EXCERPT PROVIDED
Payton died at his suburban Southfield home.
Payton was the quiet, laid-back one in a group that stayed together for four decades -- playing even in recent years, said Esther Gordy Edwards, who managed the group in the early 1960s.
"I always thought of them as closer than brothers," said Edwards, the sister of Motown founder Berry Gordy.
The Four Tops have sold more than 50 million records and produced such hits as Baby I Need Your Loving, Reach Out (I'll Be There), I Can't Help Myself (Sugar Pie, Honey Bunch) and Standing in the Shadows of Love.
Levi Stubbs, the group's lead singer, said Payton was crucial to the Tops because "he was responsible for the harmony."
The group -- Payton, Stubbs, Abdul "Duke" Fakir and Renaldo "Obie" Benson -- began singing together in the 1950s under the name the Four Aims. After singing backup for vocalist Billy Eckstine, they came to Motown in the early 1960s.
"After 43 years, it's just heartbreaking to us," Fakir said.

PROBLEMS TO SOLVE
• 1. Answer these questions using the excerpt about the Four Tops:
(a) Where did Payton die?
(b) Who managed the group in the early 1960s?
(c) What name did the group sing under when it began in the 1950s?
• 2. Write the next few sentences of the excerpt about the Four Tops, picking up after its final quotation from Fakir.

Collection entries:
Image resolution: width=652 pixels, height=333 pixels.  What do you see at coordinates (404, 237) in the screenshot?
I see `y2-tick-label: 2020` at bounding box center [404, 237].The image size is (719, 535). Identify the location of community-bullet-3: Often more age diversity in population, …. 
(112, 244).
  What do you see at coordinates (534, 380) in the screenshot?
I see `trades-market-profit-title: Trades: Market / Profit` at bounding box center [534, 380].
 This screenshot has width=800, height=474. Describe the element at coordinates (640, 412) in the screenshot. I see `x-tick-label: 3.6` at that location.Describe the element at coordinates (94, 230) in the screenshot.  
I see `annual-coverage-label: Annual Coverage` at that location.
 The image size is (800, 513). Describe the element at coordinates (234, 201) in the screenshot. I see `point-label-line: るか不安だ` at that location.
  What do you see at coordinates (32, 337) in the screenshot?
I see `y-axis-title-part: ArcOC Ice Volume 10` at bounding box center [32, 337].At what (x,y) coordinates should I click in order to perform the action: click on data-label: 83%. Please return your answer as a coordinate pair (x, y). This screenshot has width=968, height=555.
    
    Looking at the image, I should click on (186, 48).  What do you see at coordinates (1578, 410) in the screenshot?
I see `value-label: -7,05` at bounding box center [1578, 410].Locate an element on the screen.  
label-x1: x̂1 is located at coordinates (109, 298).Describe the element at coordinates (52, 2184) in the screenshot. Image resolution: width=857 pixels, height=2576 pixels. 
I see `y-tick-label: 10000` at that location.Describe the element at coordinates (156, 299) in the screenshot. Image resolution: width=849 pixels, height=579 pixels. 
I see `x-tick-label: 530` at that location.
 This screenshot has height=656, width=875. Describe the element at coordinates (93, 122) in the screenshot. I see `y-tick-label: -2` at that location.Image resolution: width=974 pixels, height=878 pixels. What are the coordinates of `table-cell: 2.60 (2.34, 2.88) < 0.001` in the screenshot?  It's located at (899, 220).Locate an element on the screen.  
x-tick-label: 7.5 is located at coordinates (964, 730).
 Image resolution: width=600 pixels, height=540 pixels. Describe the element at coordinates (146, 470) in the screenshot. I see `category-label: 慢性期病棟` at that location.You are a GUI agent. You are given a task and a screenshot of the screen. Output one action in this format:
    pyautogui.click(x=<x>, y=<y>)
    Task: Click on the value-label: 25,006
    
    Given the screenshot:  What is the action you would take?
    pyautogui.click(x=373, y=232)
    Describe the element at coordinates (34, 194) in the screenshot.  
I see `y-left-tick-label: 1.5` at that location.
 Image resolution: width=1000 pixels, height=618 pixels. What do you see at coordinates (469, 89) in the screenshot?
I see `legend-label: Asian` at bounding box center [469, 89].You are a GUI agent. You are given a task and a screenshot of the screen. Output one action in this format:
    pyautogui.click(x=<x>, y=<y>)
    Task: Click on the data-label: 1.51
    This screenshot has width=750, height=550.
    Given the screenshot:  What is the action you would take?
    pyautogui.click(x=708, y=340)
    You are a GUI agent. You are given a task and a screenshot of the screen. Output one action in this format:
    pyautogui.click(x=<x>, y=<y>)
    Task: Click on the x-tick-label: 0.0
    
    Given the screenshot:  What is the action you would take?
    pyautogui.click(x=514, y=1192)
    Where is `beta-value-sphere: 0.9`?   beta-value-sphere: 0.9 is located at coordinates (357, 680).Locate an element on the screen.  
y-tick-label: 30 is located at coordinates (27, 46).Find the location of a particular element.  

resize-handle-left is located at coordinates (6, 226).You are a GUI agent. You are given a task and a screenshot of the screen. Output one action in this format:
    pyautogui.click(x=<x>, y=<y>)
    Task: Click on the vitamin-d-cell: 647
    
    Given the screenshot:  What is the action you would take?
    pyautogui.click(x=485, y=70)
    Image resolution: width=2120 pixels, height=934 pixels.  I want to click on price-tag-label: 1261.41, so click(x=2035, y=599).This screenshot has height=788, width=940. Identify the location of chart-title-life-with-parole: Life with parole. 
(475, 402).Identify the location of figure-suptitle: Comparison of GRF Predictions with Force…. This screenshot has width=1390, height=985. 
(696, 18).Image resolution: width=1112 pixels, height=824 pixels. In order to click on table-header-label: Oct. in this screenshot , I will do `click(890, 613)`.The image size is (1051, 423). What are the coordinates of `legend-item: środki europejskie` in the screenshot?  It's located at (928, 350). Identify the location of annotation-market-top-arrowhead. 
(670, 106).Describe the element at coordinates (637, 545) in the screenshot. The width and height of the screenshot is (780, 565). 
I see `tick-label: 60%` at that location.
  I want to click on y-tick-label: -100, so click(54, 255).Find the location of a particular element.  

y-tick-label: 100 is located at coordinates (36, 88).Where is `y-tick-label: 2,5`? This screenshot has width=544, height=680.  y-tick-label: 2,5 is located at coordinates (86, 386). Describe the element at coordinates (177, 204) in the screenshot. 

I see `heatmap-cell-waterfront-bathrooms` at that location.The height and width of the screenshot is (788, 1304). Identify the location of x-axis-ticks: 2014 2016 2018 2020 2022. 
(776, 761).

RESPONSE LIST
• 1.
(a) At his suburban Southfield home.
(b) Esther Gordy Edwards.
(c) The Four Aims.

• 2.
Payton recently became too ill to perform, and the other members took the stage without him. In April, all of them except Payton appeared at a ceremony to receive the group's star on the Hollywood Walk of Fame.
The Tops were inducted into the Rock and Roll Hall of Fame in 1990 and their last album was Christmas Here With You in 1995.
"To my knowledge they're the only Motown group that stayed intact with the original members all the way to the present," said John Wright, project director for the Motown Sound exhibit at Henry Ford Museum in Dearborn. "That's just a remarkable career for all of them."
The members often rotated lead singing roles and every one was essential to the whole, Wright said.
"The Four Tops were so much a group and everybody really depended on everyone else that it's hard to imagine the loss of one of them," he said.
Stubbs said the group would continue to perform as a trio, renamed The Tops, rather than replace Payton, and would pay his salary to Payton's family.
Services were scheduled for Wednesday in Detroit.